Here’s the hard truth: it just doesn’t cut it.


It feels less-than, partial, even disingenuous. We feel compelled to maintain a positive outlook, a cheery disposition, and trust in a seemingly-simplistic cliche when more truthfully, we are overcome by the world’s (our own and others’) suffering, heartache, tears, fears, disabilities, tragedy, trauma, lack, and loss. It feels more than partially confusing. How are we to reconcile a god with a reality that feels anything but good? Just grin and bear it? Just soldier on? Just quote the verse but silently seethe?

It’s understandable, really. The actual verse and it’s inherent idea makes us super nervous.

Both statements speak (hard) truth and require more of us than we often want to give.


The similarity between the two can hardly be ignored. One speaks of having all things, the other all things working out. One calls to being really whole, the other to wholly loving god. The case could be made that being really whole IS wholly loving god…and vice versa (another blog post for another time).

But maybe even more similar and significant is the awareness of what binds the two together: faith.

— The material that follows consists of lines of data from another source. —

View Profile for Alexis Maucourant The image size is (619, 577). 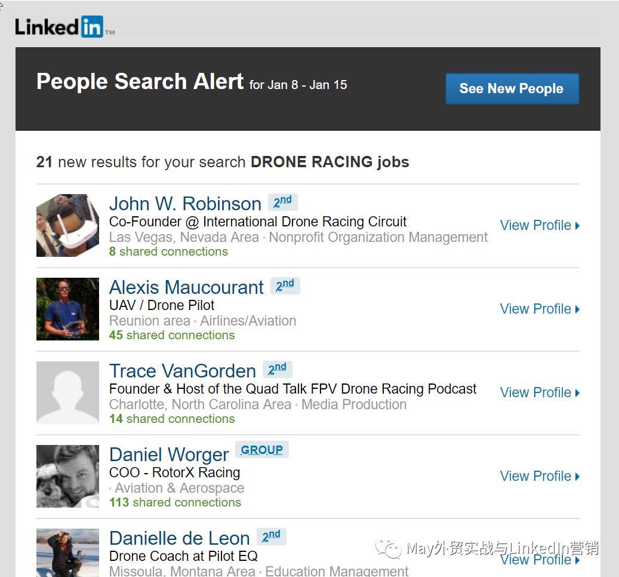pos(540,309)
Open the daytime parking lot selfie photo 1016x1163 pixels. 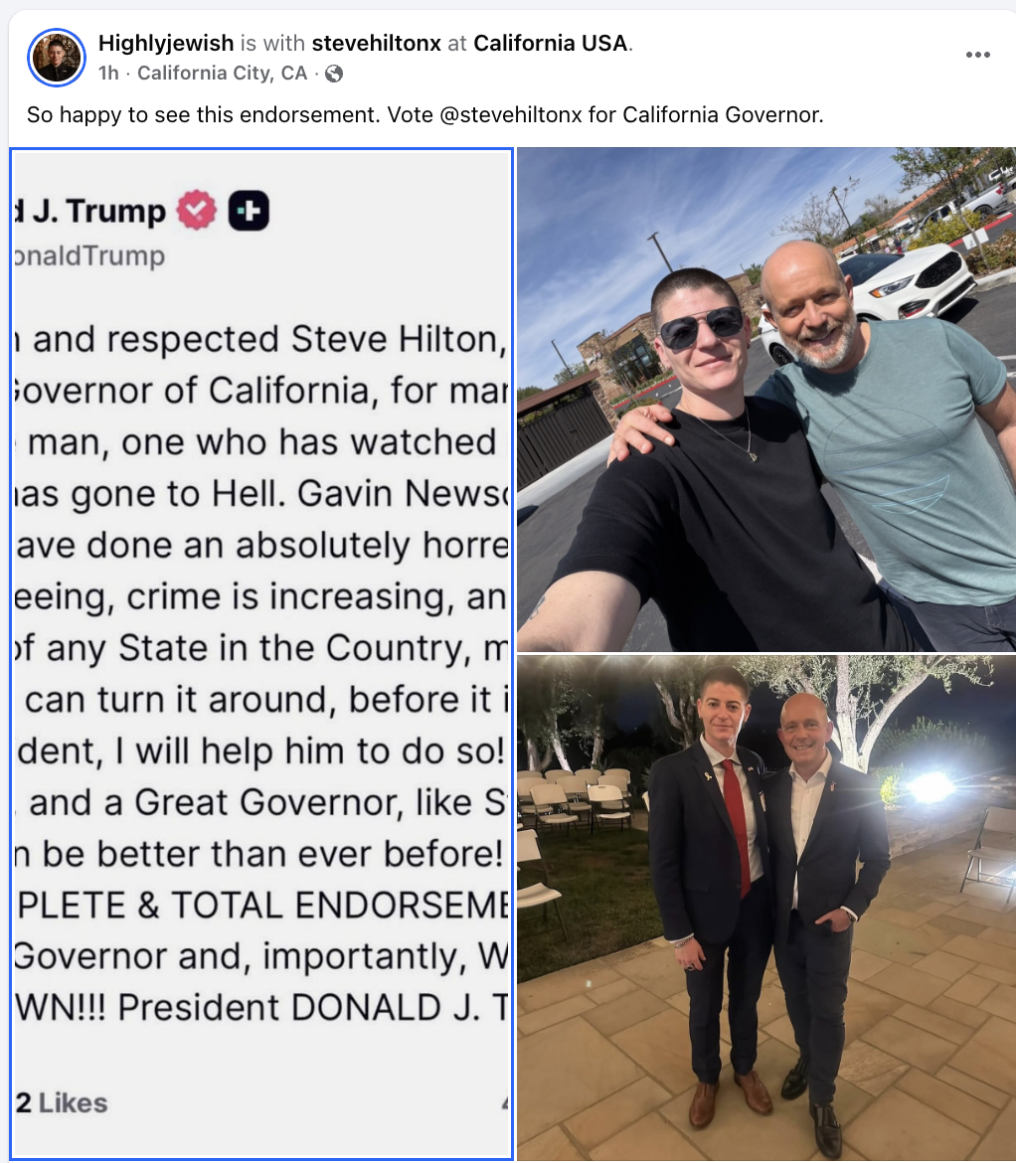pyautogui.click(x=766, y=399)
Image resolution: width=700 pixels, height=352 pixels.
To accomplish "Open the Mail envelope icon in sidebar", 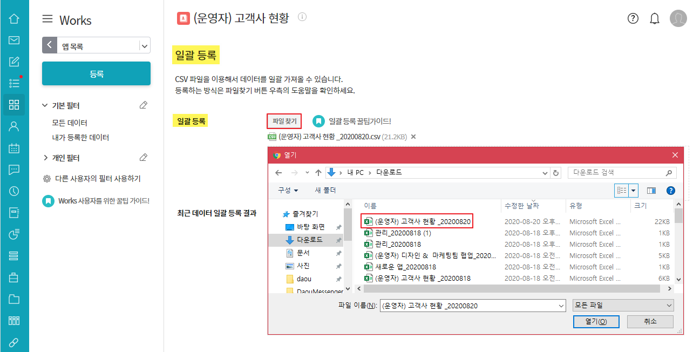I will (14, 40).
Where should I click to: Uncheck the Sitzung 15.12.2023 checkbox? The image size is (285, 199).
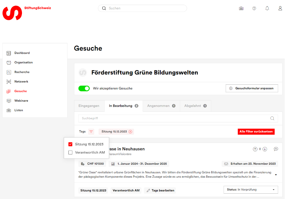coord(70,144)
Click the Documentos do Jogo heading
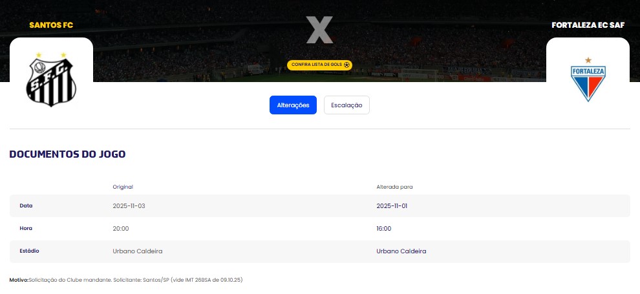This screenshot has width=640, height=294. (x=67, y=154)
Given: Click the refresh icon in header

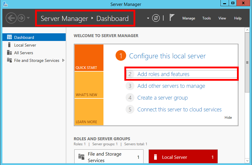Looking at the screenshot, I should pyautogui.click(x=156, y=18).
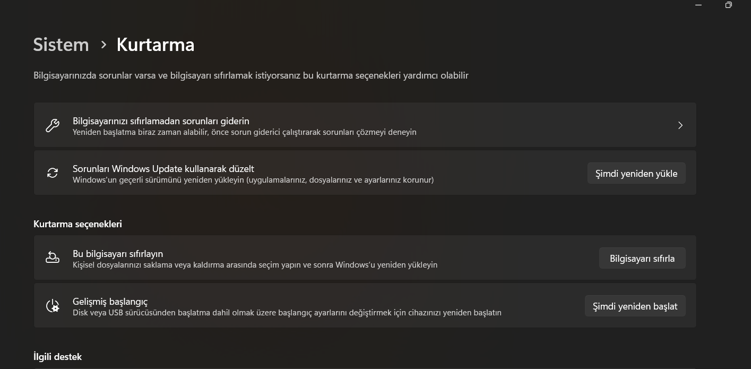The image size is (751, 369).
Task: Click the Windows Update refresh arrows icon
Action: coord(53,173)
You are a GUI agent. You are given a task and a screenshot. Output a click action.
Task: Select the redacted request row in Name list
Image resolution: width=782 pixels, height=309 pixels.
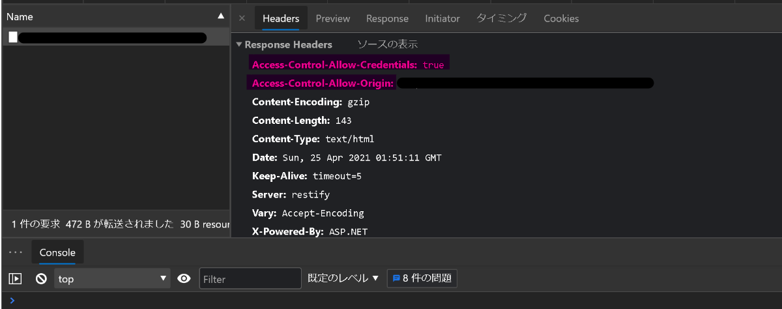tap(112, 38)
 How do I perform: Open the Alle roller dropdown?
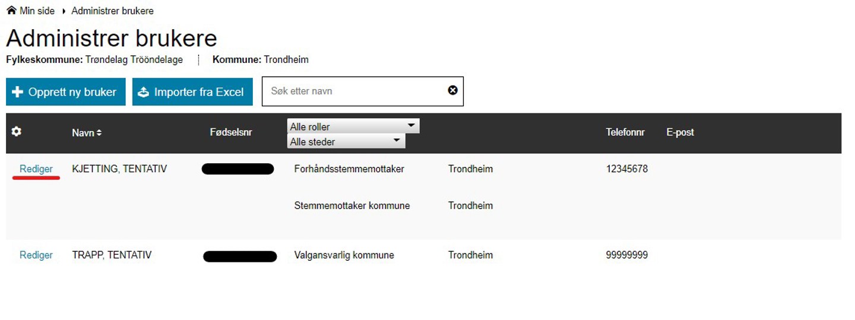pyautogui.click(x=353, y=126)
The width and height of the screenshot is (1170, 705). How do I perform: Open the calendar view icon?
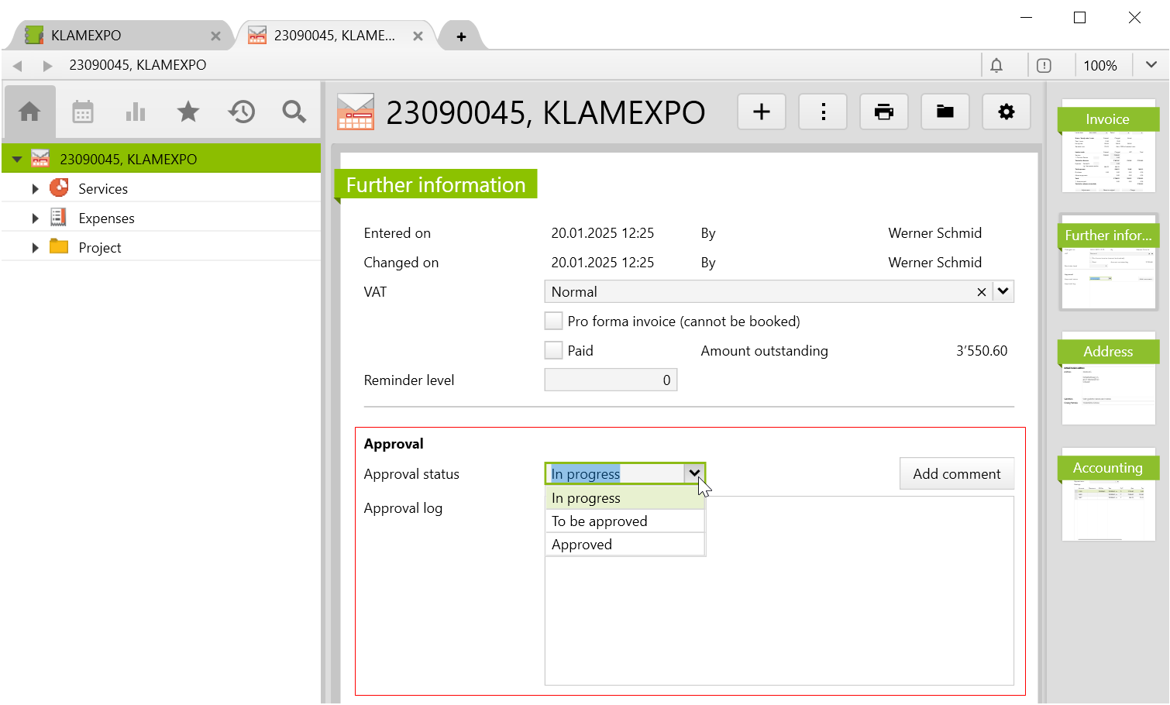tap(83, 112)
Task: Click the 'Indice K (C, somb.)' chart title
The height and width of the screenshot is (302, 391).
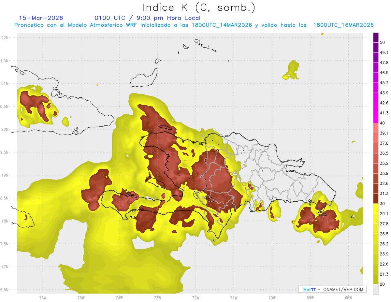Action: pos(199,7)
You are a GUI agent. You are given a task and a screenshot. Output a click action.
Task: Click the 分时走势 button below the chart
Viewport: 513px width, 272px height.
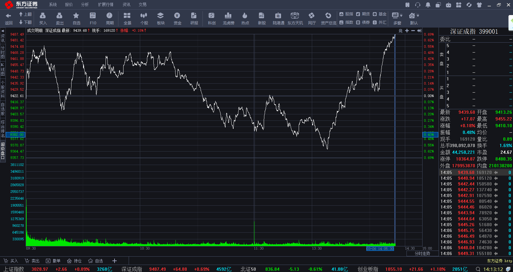[422, 253]
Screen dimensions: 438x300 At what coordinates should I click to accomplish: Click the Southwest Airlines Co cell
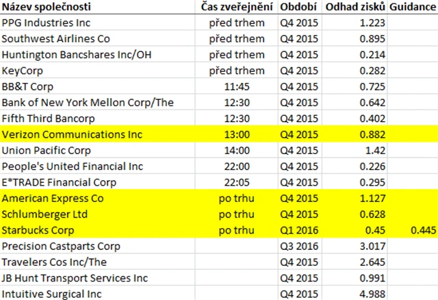click(56, 38)
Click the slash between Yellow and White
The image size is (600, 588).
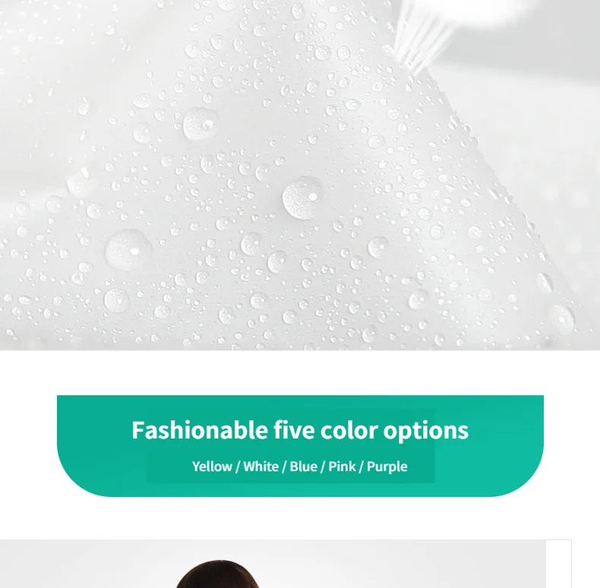point(238,467)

  • It takes faith to pursue wholeness over and above grasping for things.
  • It takes faith to allow that being really whole is not synonymous with the granting of all my wishes and hopes…getting the things I want.
  • It takes faith to love a god (and the god in self) that is not swayed or defined by all of my wishes and hopes…getting the things I want.
  • It takes faith to give up control and trust…that good things will come, that good things will happen, and even that good ultimately triumphs.
  • And faith, just like these two statements, requires more of us than we often want to give.

I’m not going to quote Romans 8:28 to you. Nor am I going to tell you that if you’ll only focus on being really whole that everything is going to work out perfectly. Both would potentially be unhelpful and even unkind. What I will tell you is this: the pursuit of being really whole is better than any thing you could ever want or pursue AND being really whole is an experience of god (no matter how defined) that helps make sense of all things.

The Lao Tzu quote was overlooked in my conversational musings with Kelly. Romans 8:28 was overlooked intentionally. But their “voices” tumble with ideas, concepts, passions, laughter, understanding. Their conversation echoes in my mind and impacts my heart. And they call me to levels of wholeness, depth, and honesty that I’d rather escape. Both require more of me than I often want to give.

It’s not surprising that I’ve overlooked them. They do not overlook me.

Much is required. And more is gained.

That’s always how it goes. Why do I/we resist so?